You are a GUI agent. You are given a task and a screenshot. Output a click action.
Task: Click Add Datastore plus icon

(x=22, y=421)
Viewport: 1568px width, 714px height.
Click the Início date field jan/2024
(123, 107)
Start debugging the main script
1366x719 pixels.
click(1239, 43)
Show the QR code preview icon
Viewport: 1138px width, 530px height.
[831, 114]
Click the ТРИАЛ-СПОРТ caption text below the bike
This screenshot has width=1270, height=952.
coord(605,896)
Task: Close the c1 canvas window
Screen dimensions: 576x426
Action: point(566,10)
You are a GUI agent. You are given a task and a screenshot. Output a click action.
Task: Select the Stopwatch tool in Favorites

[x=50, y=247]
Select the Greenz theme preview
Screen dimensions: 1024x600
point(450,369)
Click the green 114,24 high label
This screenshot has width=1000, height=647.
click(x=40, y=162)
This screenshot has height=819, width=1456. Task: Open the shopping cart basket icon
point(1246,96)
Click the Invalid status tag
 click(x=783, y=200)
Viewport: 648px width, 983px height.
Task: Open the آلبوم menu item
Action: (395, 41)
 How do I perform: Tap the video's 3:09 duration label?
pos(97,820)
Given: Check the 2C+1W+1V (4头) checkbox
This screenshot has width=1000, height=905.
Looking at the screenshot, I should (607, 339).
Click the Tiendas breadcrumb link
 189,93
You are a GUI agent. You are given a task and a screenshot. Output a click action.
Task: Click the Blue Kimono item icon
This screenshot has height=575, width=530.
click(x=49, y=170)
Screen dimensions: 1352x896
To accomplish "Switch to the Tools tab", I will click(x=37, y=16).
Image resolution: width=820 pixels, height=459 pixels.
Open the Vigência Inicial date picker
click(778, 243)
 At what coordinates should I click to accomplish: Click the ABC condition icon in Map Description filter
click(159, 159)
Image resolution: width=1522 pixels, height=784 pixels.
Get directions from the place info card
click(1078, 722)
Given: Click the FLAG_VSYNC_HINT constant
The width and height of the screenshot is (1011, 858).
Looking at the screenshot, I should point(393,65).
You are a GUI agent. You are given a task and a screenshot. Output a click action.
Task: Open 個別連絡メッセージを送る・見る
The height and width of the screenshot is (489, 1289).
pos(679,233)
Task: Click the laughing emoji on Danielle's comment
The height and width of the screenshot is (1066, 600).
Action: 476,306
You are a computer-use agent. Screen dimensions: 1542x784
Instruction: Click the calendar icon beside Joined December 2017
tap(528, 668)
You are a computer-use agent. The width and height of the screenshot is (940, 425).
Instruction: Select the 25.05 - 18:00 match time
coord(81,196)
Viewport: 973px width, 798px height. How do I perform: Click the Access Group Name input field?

* _WORK INSTRUCTIONS_: Exactly the lines from the one containing "Task: Open 個別連絡メッセージを送る・見る" through the end of the records above are to be printed, and no others.

* _PROBLEM SOLUTION_:
Task: Open 個別連絡メッセージを送る・見る
The height and width of the screenshot is (489, 1289).
pos(679,233)
Task: Click the laughing emoji on Danielle's comment
The height and width of the screenshot is (1066, 600).
Action: 476,306
You are a computer-use agent. Screen dimensions: 1542x784
Instruction: Click the calendar icon beside Joined December 2017
tap(528, 668)
You are a computer-use agent. The width and height of the screenshot is (940, 425).
Instruction: Select the 25.05 - 18:00 match time
coord(81,196)
Viewport: 973px width, 798px height. How do I perform: Click the Access Group Name input field?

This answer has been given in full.